Frequently these GEITP pages have chatted about gene expression, which is constantly being altered by environmental signals; these signals stimulate a cascade of downstream reactions which of course begin by tickling the regulatory elements that control gene expression, make the various genes go up or down in their expression. About 85 million single-nucleotide variants (SNVs) have been identified in human genomes — so far — and, of course,that number will continue to rise, as increasingly more genomes are sequenced. [With the first publication of the ‘complete human genome’ in April 2003 (which was anything BUT complete), I recall one colleague (who shall remain unidentified), asking me, “Is that it? The total mutations in all human genomes are 1400?”]
The vast majority of these SNVs are located in noncoding regions (i.e. DNA stretches where no mRNA or protein will result), and each typical human genome has ~500,000 SNVs, with non-reference alleles overlapping regulatory elements such as enhancers [DNA sequences that increase the level of transcription of a gene that is (almost always) located nearby, on the same chromosome] and promoters [regions of DNA (usually ~100–1000 base-pairs in length) that lead to initiation of transcription of a particular gene; promoters are located near the transcription start-sites of genes, ‘upstream’ on the DNA strand]. It has become increasingly clear that these noncoding SNVs can have a substantial impact on gene regulation, thereby contributing to phenotypic diversity (variation in a trait) and being associated with a wide range of human disorders.

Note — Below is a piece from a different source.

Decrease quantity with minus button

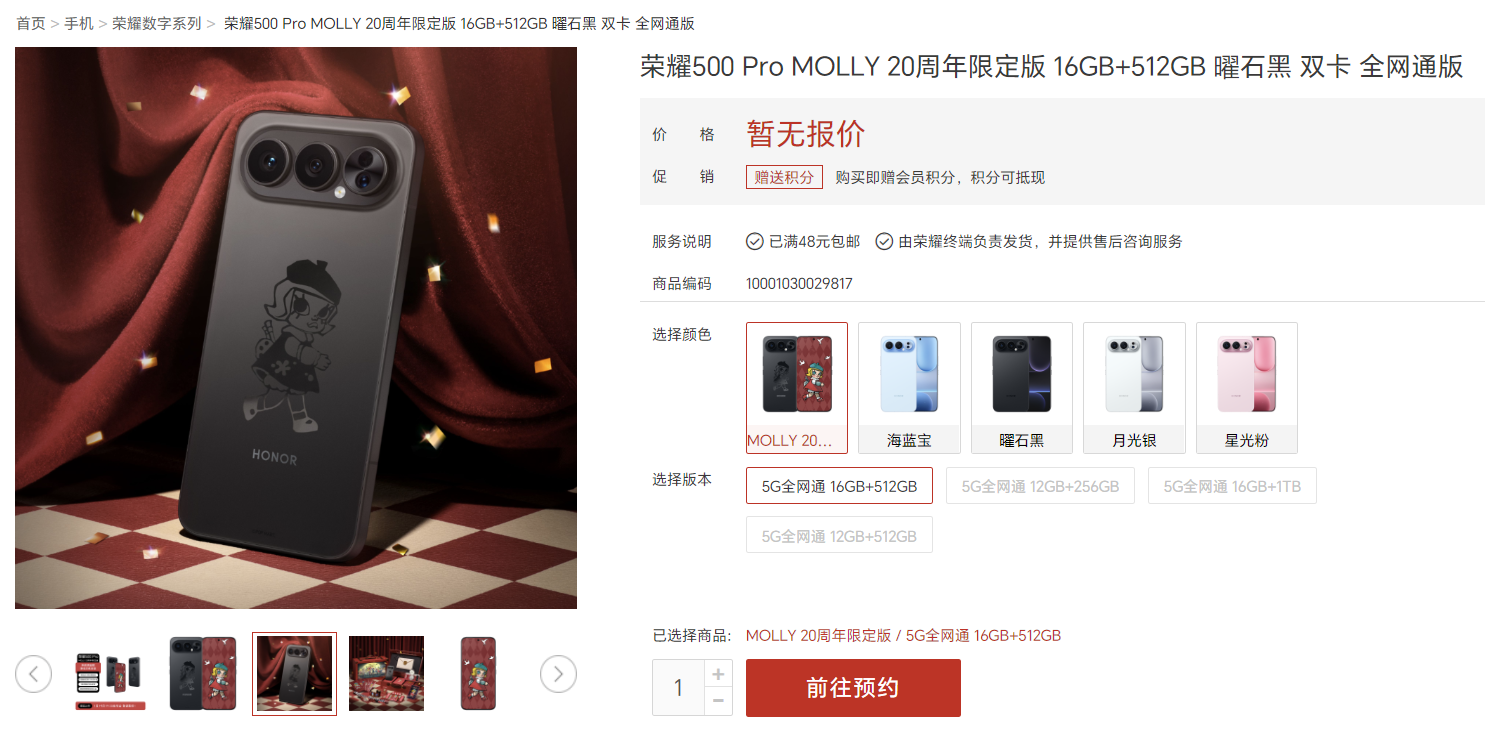(718, 702)
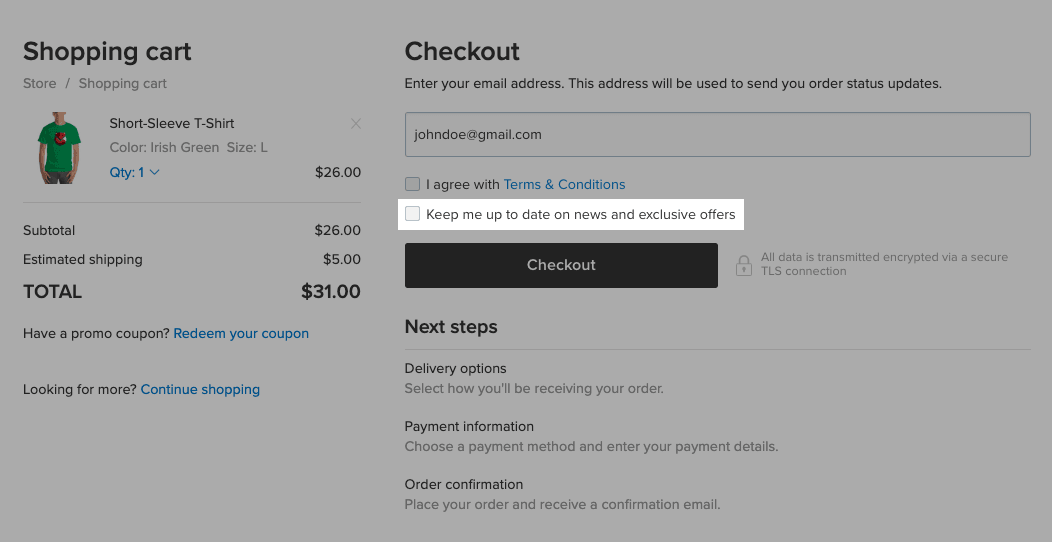Click the Qty: 1 quantity label
The height and width of the screenshot is (542, 1052).
(x=127, y=172)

Genome-wide association studies (GWAS) and expression quantitative trait locus (eQTL) mapping can identify candidate SNVs that may drive a particular trait or disorder (e.g. cancer, obesity, Alzheimer disease), or the expression level of individual genes (e.g. height, bone mass index), respectively. Unfortunately, even the largest GWAS and eQTL studies rarely achieve single-SNV resolution — due largely to linkage disequilibrium (LD; i.e. the non-random association of alleles at different loci in a given population). In practice, tens to hundreds of linked SNVs are correlated with a single trait. Although new fine-mapping techniques, integration with epigenomic data, deep-learning computational techniques, and GWAS of extremely large populations can help to achieve higher resolution — pinpointing of the causal SNVs remains a major challenge.
Having a list of all SNVs in the human genome, which have the potential to alter gene regulation, would lessen this problem. Ideally, the regulatory impact of SNVs would be measured directly. Two high-throughput methods have been employed for this purpose.  First, changes in chromatin features — such as DNase sensitivity and various histone modifications — have been mapped in lymphoblasts or primary blood cells derived from sets of human individuals with fully sequenced genomes. Here, the chromatin marks serve as proxies to infer effects on regulatory elements, with the caveat that a change in regulatory activity may not always be detected as a change in chromatin state, or vice versa. Furthermore, many traits do not manifest themselves in blood cells. And other cell-types are more difficult to obtain for epigenome mapping. ☹
 An alternative functional readout is to insert DNA sequence elements carrying each allele into a reporter plasmid. Upon transfection of these plasmids into cells, the promoter or enhancer activity of these elements can be measured quantitatively. Different cell-types may be used as models for corresponding tissues in vivo. Large-scale versions of this approach are referred to as massively parallel reporter assays (MPRAs), and they have been used to screen tens of thousands of SNVs. Each of these studies has yielded tens to, at most, several hundreds of SNVs that significantly alter promoter or enhancer activity. Because these MPRA studies cover only a tiny fraction of the genome, it is likely that many more SNVs with regulatory impact remain to be discovered.
Authors [see attached article] surveyed the regulatory effects of 5.9 million SNVs in two different cell-types — providing a resource that helps to identify causal SNVs among candidates generated by GWAS and eQTL studies. Authors leveraged the throughput and resolution of the survey of regulatory elements (SuRE) reporter technology to survey the effects of these 5.9 million SNVs (including 57% of the known common SNVs) on enhancer and promoter activity. They identified more than 30,000 SNVs that alter the activity of putative regulatory elements, usually in a cell-type-specific manner. Integration of this dataset with GWAS results — should help pinpoint SNVs that underlie human traits.
Nat Genet July 2019; 51: 1160-1169